RECORDS SUPPLIED:
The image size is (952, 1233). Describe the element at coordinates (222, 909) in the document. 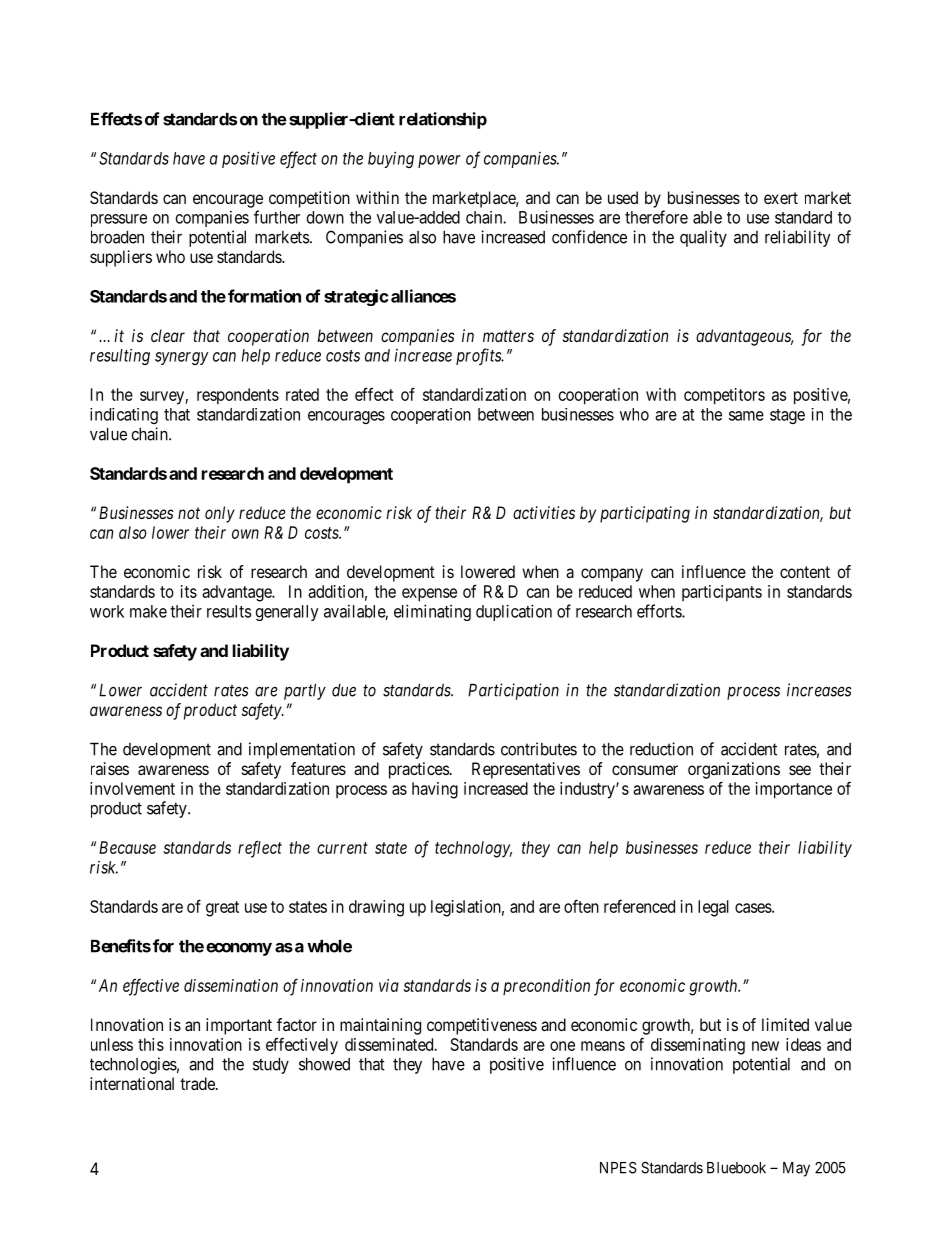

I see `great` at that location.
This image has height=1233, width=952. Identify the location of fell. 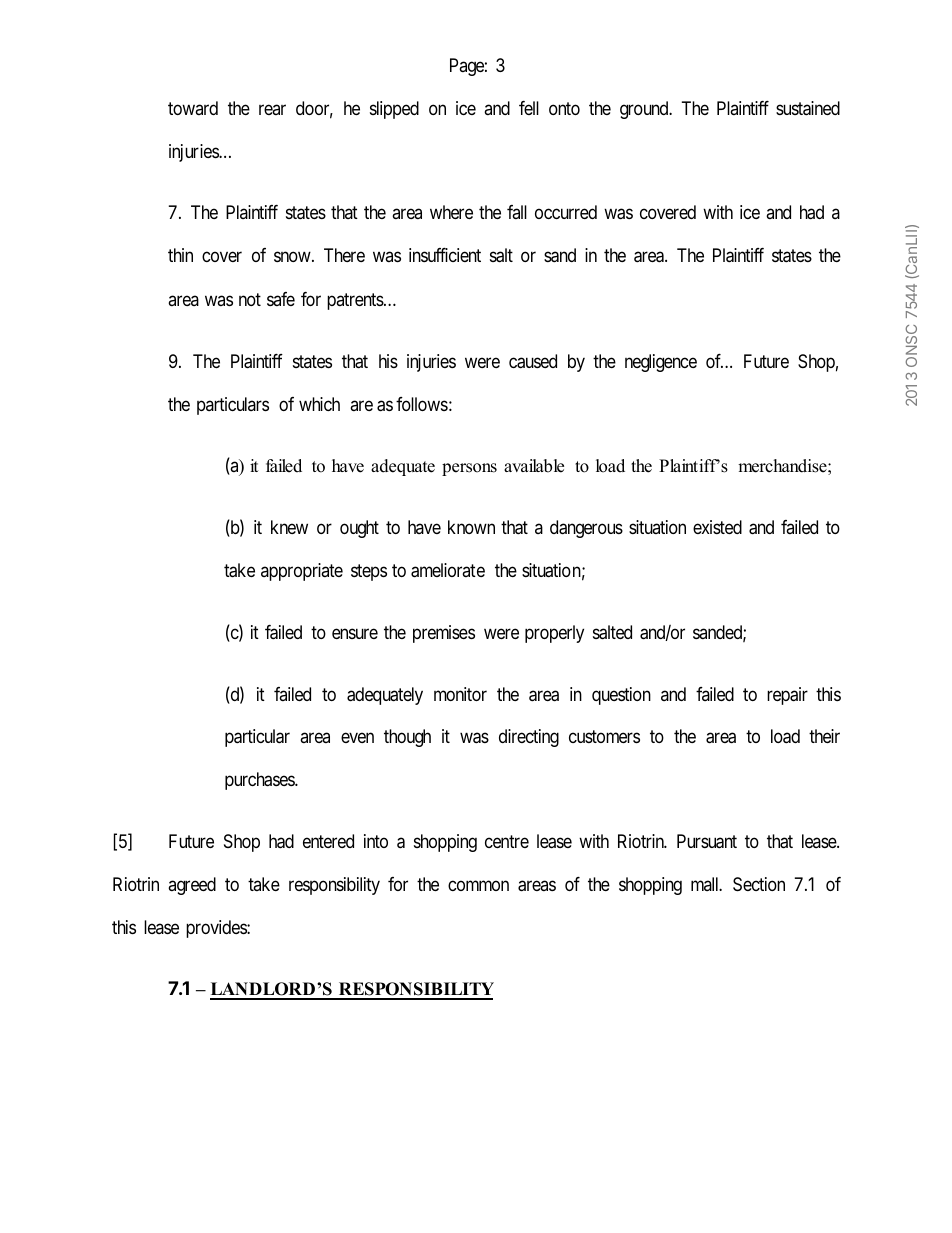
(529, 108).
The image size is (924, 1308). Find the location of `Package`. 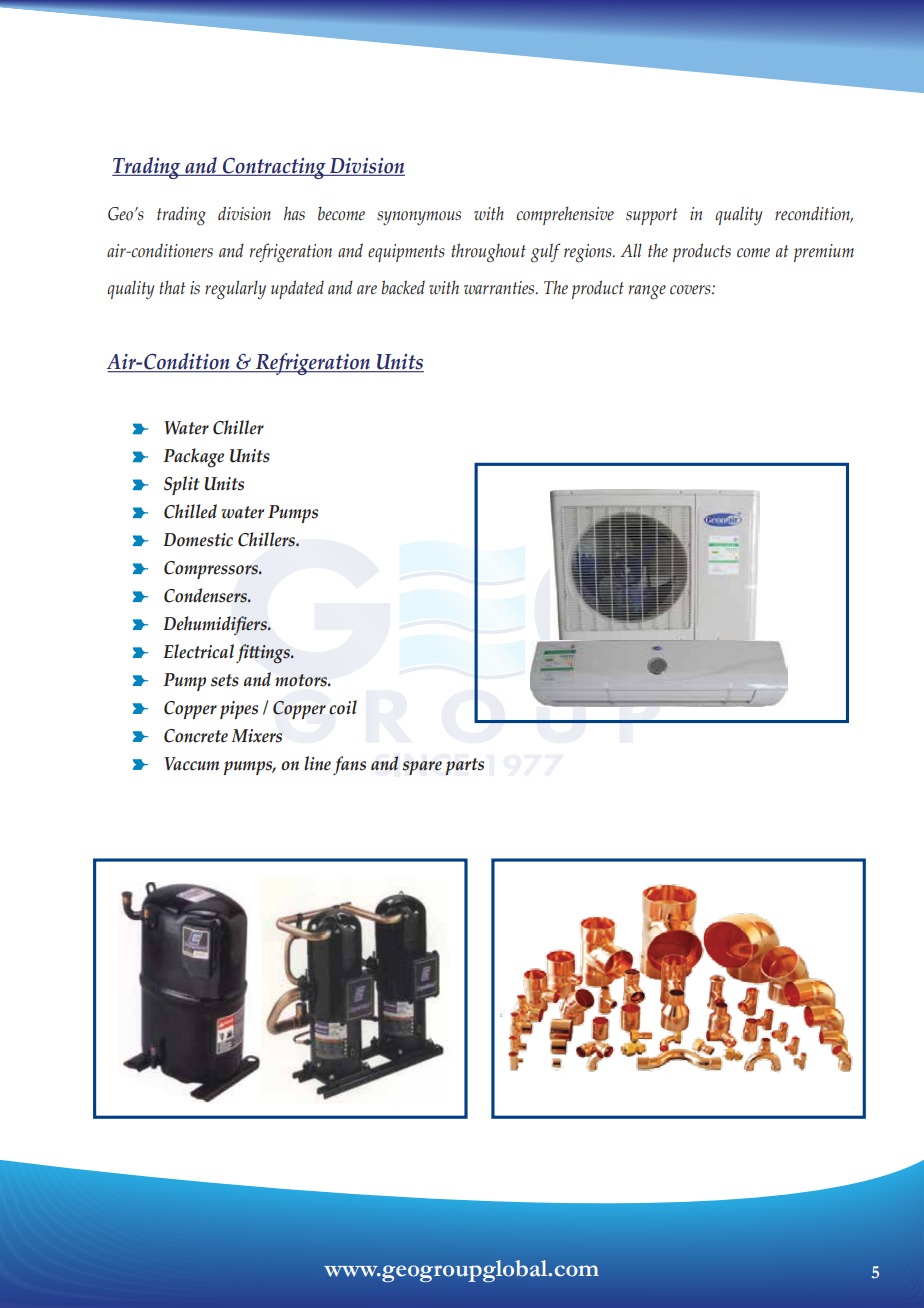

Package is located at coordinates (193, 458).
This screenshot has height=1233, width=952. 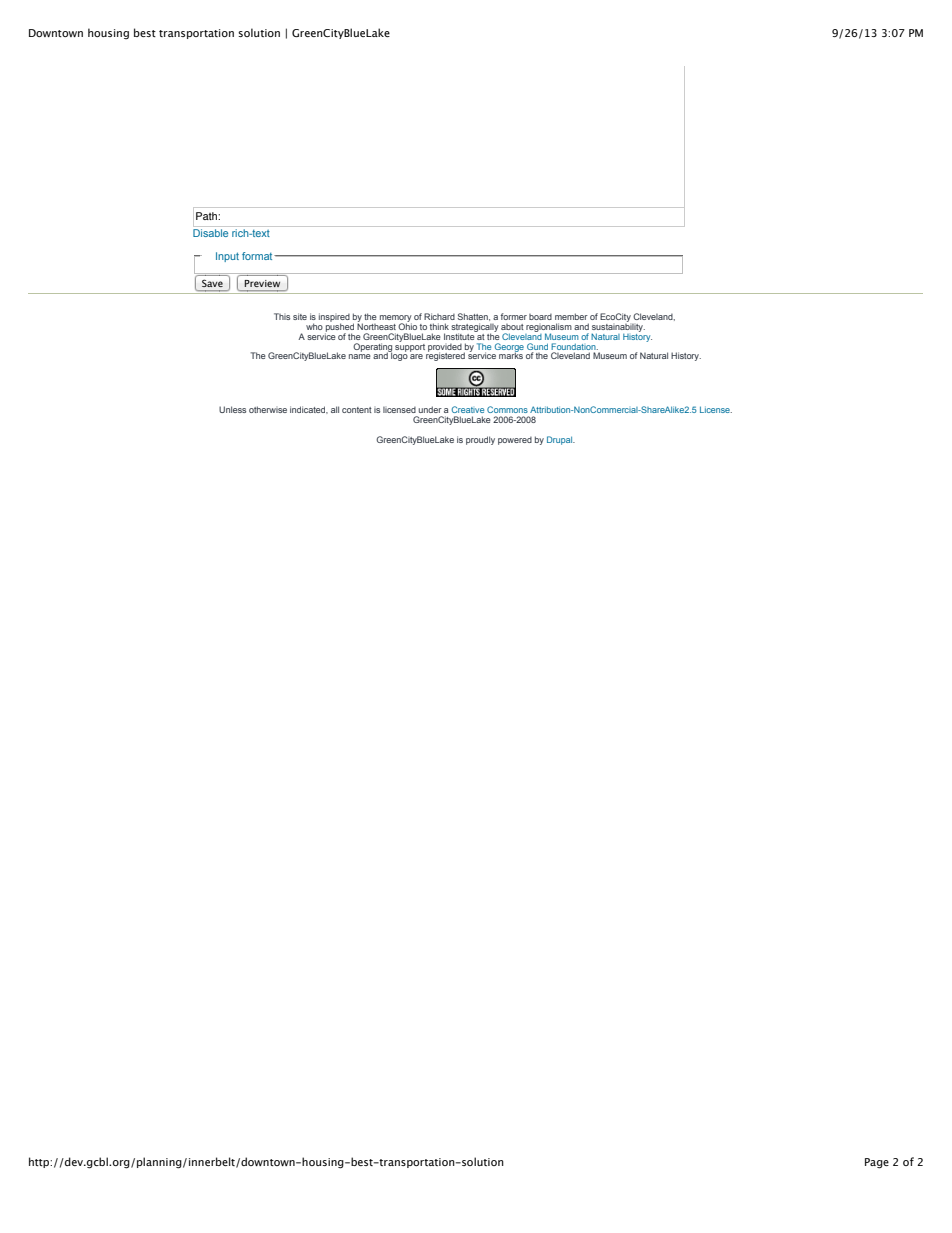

GIVEN REQUEST:
Rewrite the data with every "image" replaced by "page" and everything else left as it is. Leave out the pictures.

SOLVED PROBLEM:
The page size is (952, 1233). Describe the element at coordinates (222, 909) in the document. 

I see `great` at that location.
This page has height=1233, width=952. Identify the location of fell. 
(529, 108).
The page size is (924, 1308). Find the location of `Package`. 

Package is located at coordinates (193, 458).
This screenshot has height=1233, width=952. 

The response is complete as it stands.